### [Dataset excerpts]
────────────────
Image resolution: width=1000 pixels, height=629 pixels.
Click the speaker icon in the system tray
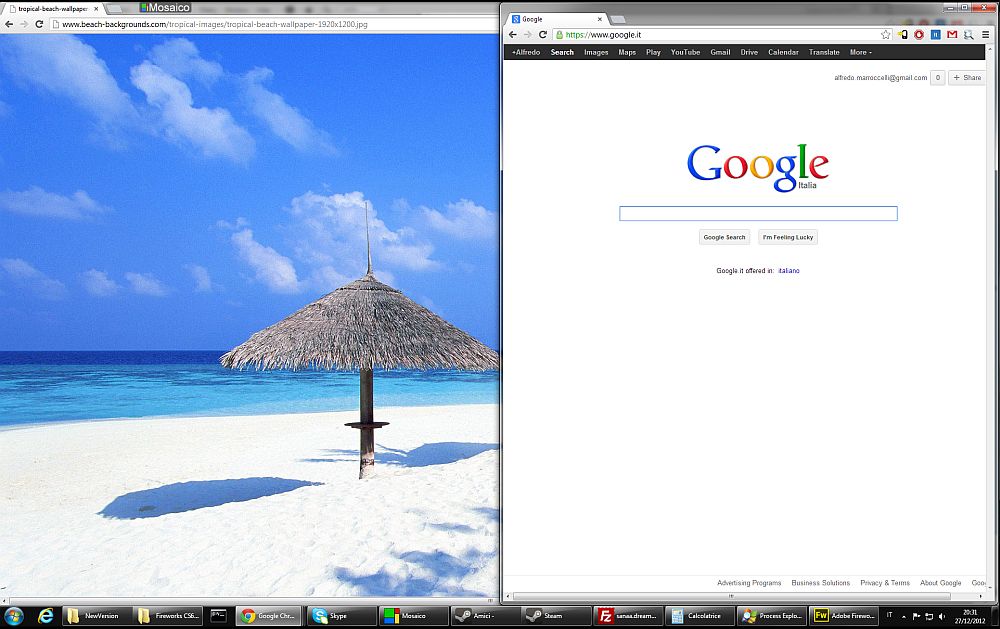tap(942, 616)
────────────────
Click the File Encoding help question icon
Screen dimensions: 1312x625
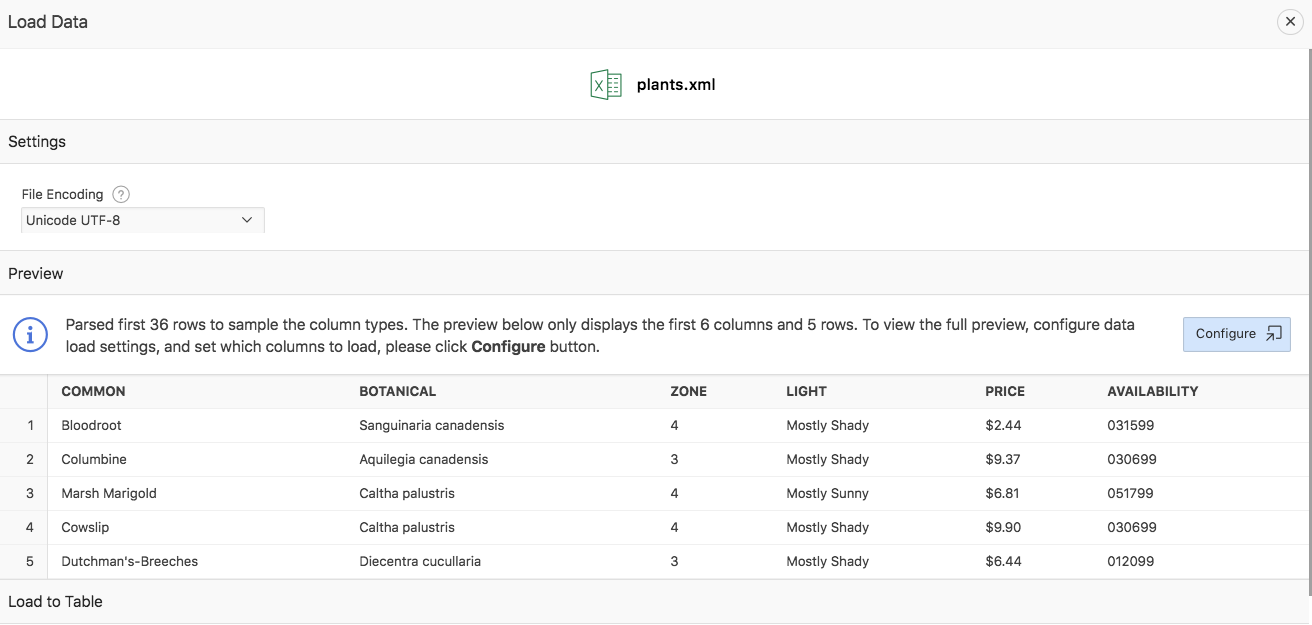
────────────────
### [Your objective]
Copy the records from the line containing "Click the File Encoding help question icon" down to the line containing "Screen dimensions: 1312x625", renaming "Screen dimensions" to "Display size" and changing nothing else.

### [Solution to this problem]
Click the File Encoding help question icon
Display size: 1312x625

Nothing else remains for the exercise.